I intimidated Bartok back into his area and immediately gave an extra enforced break, just to dispel the awful karma buildup in the room. (Would it have worked to throw the windows open?) , I desperately wanted a margarita, or at minimum to perform some sort of purification ritual on the studio. When we returned, I tried to remind everyone that there wasn’t going to be a quiz, nor did I need to see it ready for the stage. We’re just learning it. Please don’t kill each other, or yourselves.
On top of it all, I felt unprepared. I haven’t had time to learn the ballet, but probably couldn’t have learned it anyway without going into a studio and doing exactly what I’m doing with the dancers, watching a passage at a time, first the men, then the women. Adriana, bless her heart, is an extremely quick study from video, but dancers can’t tell spatial patterns from a video, it’s too flat a rendering. A horizontal pattern looks almost the same as a diagonal line in the video, and for that, I become crucial, and also, I know the idiosyncrasies of the performers and that specific performance, what’s the choreography, and what’s just something that happened that night.
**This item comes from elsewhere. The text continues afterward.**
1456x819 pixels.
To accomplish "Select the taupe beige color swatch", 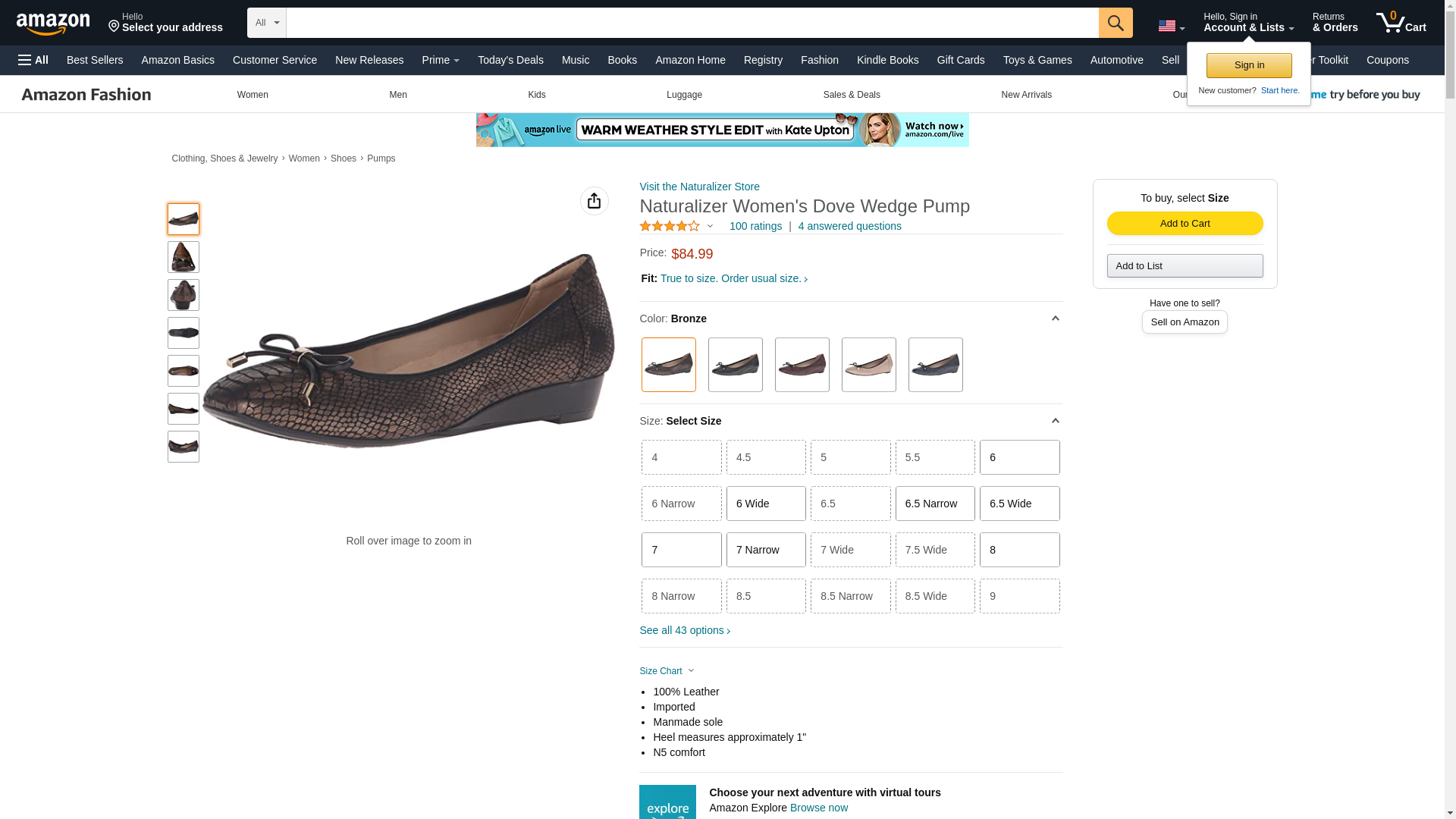I will [x=868, y=365].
I guess everyone was nervous because there was a previous cast to live up to (with no disrespect to the fine original cast, they needn’t be. They’re all capable of doing this ballet quite well.) Then there was the unitard angst, which goes with the territory of being a ballet dancer. I called David this evening to ask him to look at the unitards and do some sort of voodoo on them. What’s odd to me is for the life of me, I can’t recall a single member of the original cast complaining about them, but like the steps themselves, they were built on them. There’s a big difference between that and wearing someone else’s clothing and stepping into someone else’s role.